_Excerpted passage:_
______________________________
I fell off the second-place podium

at the Oxfordshire All-Girls
Under-14 Badminton Tournament,

and I hit my arm on a plate
of cucumber sandwiches.

-I'm sorry that happened to you.
-[George] Thanks.

I just can't believe I got second place.

Yeah.

Where'd you get this?

In jail.

Do you still feel like an addict?

Nope.

Can you just get in?

No! Mae! Oh my God!

Oh no! [laughing]

My cousin Dina's only known this guy
for three years.

Don't you think it's mad
they're getting married?

-Oh, God.
-Mae.

Mae, you need to relax.
I'm only gonna be gone for 36 hours.

So, just let me come
as your plus-one. Please.

'Cause I love weddings. I'll buy some
shiny red shoes for the occasion.

I'm not allowed a plus-one. Nobody is.

It's a tiny wedding.

The church is a thimble.
______________________________
_Extracted data:_
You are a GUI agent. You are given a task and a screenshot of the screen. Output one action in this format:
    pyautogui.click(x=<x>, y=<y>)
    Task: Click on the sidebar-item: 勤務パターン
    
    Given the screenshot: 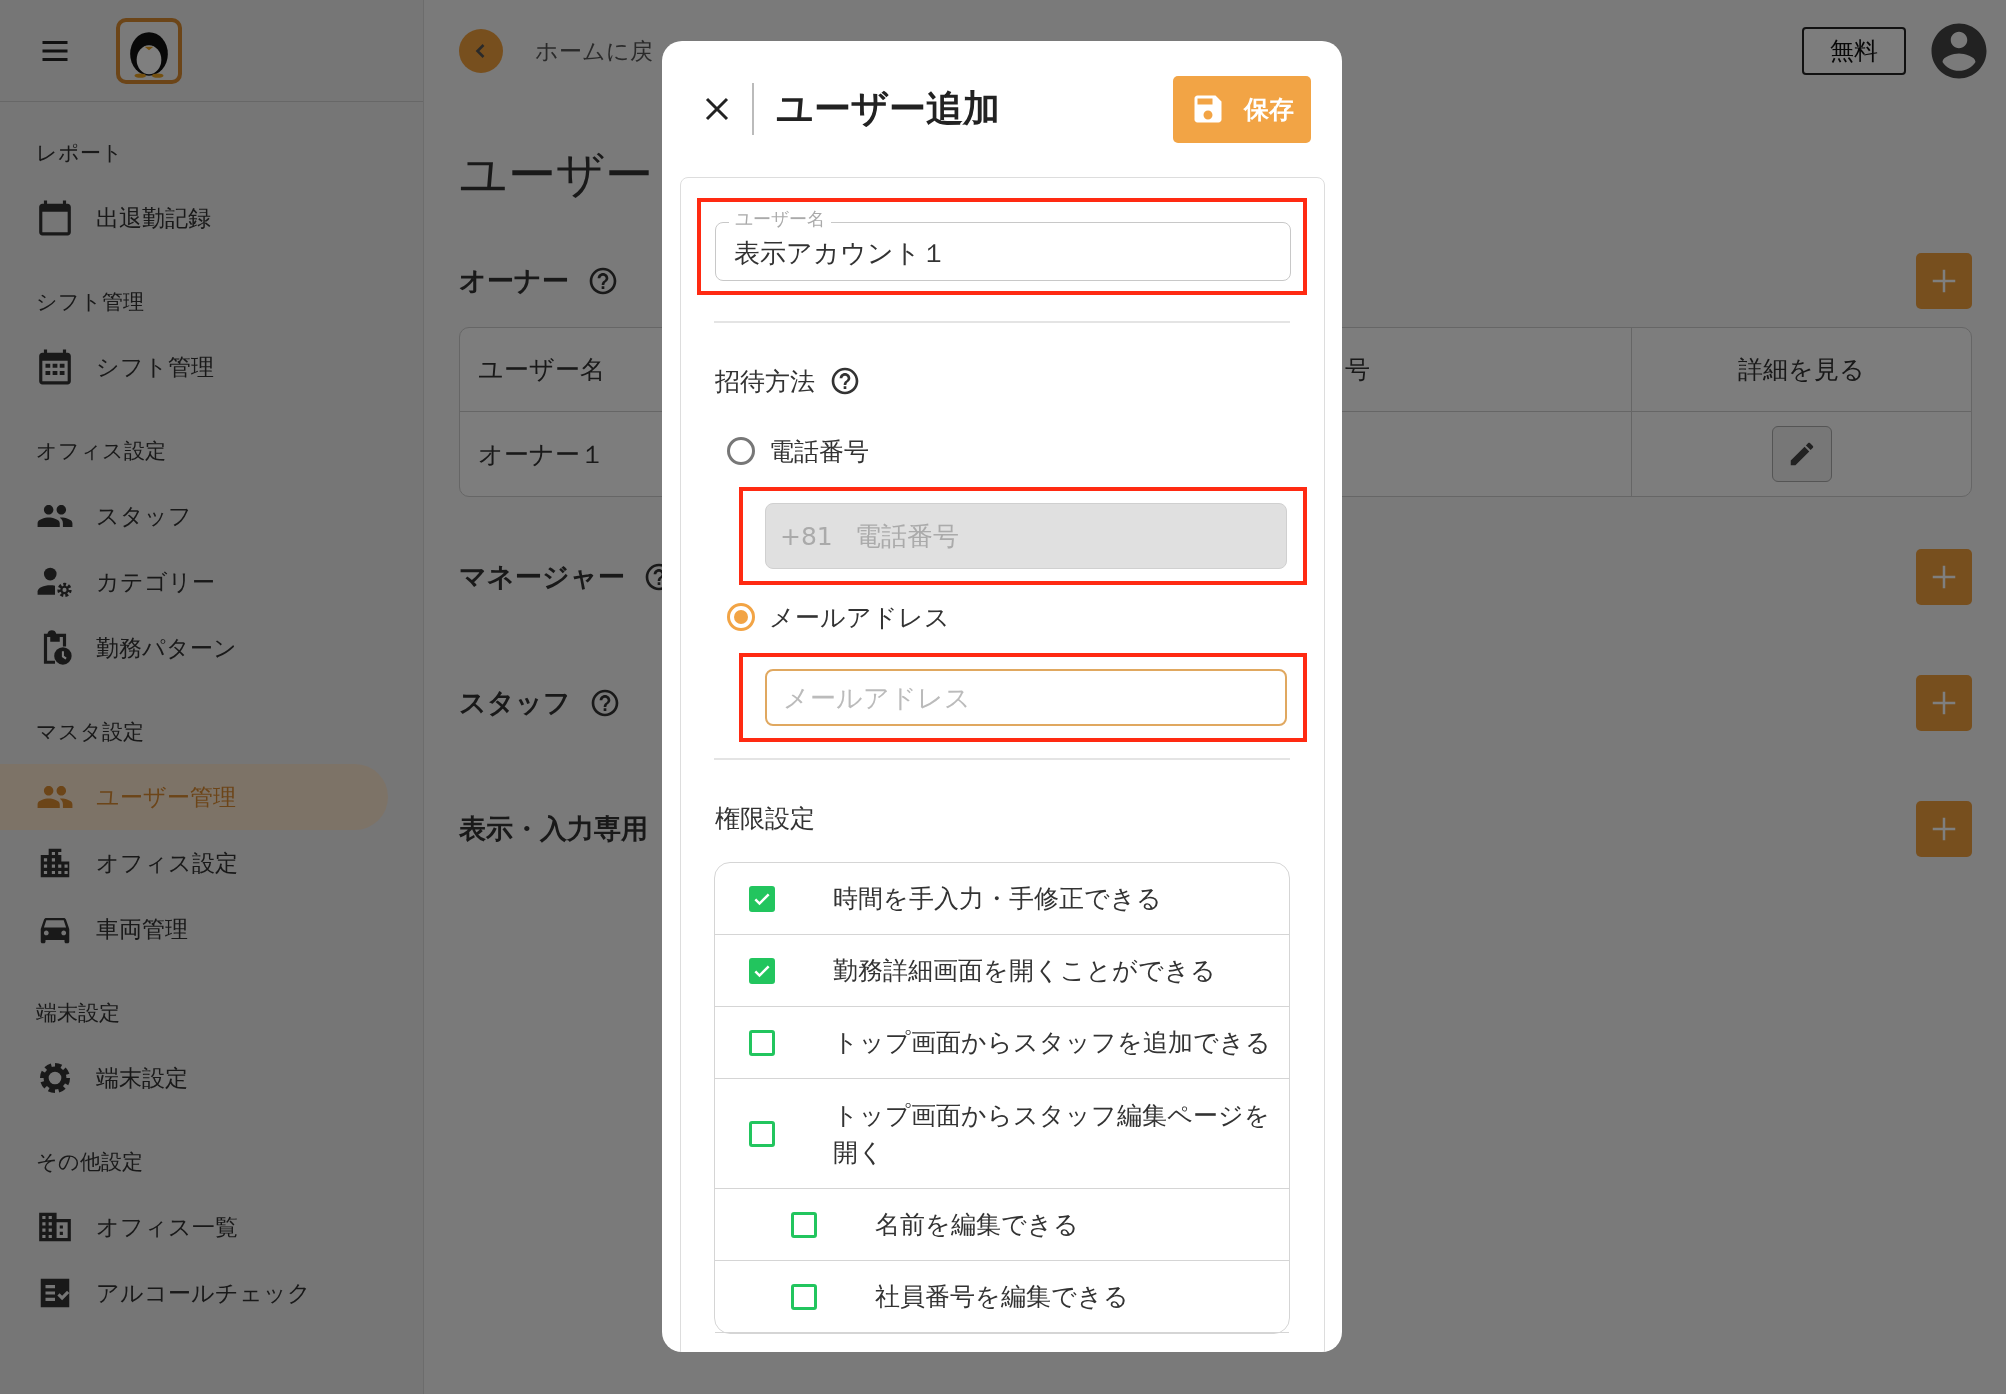 What is the action you would take?
    pyautogui.click(x=194, y=648)
    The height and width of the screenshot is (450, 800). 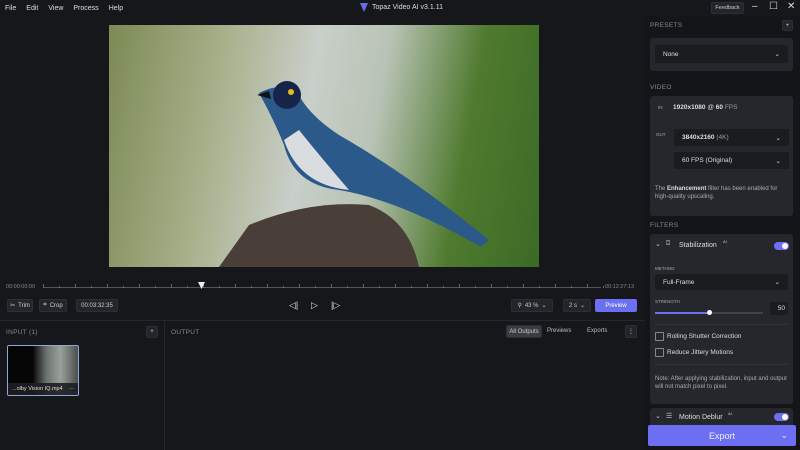 What do you see at coordinates (698, 138) in the screenshot?
I see `out-resolution: 3840x2160` at bounding box center [698, 138].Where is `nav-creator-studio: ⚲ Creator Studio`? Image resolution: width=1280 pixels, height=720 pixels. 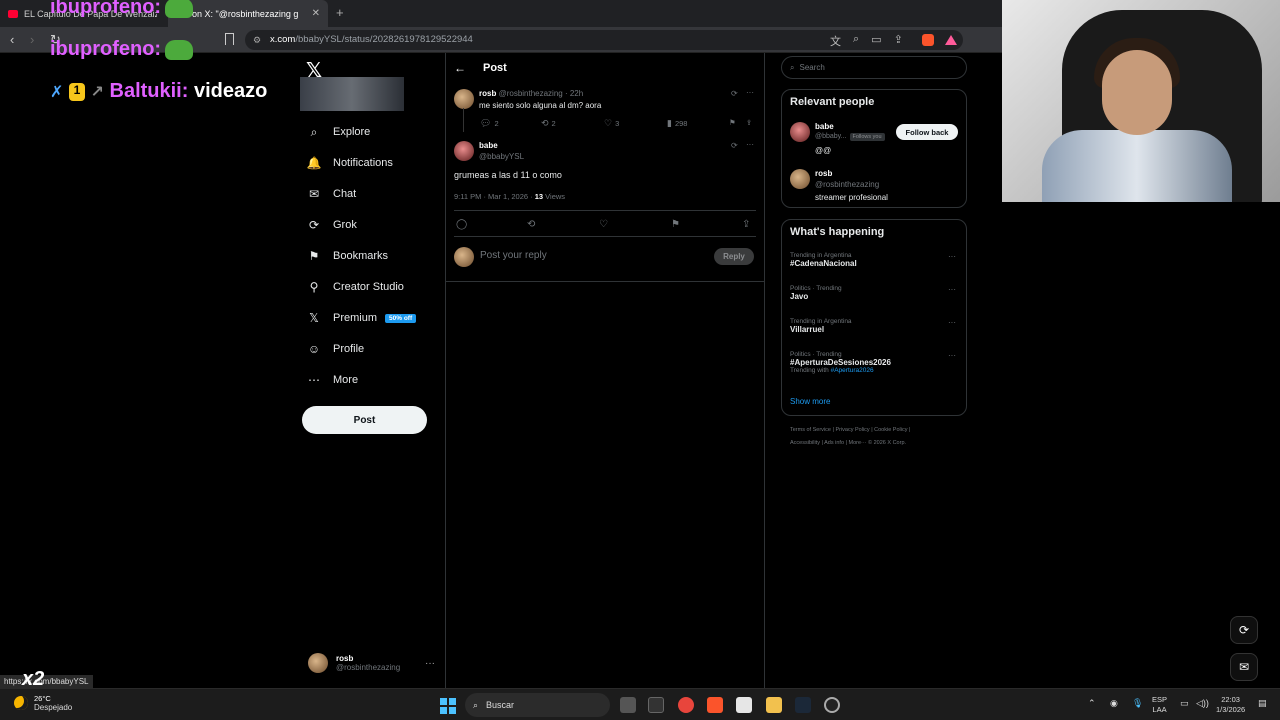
______________________________
_List of tasks:_
a. Name every person mentioned by name in the dialogue excerpt.
b. In the dialogue excerpt, how long does the speaker who tells Mae to relax say they will be gone?

_Response list:_
a. George, Mae, Dina

b. 36 hours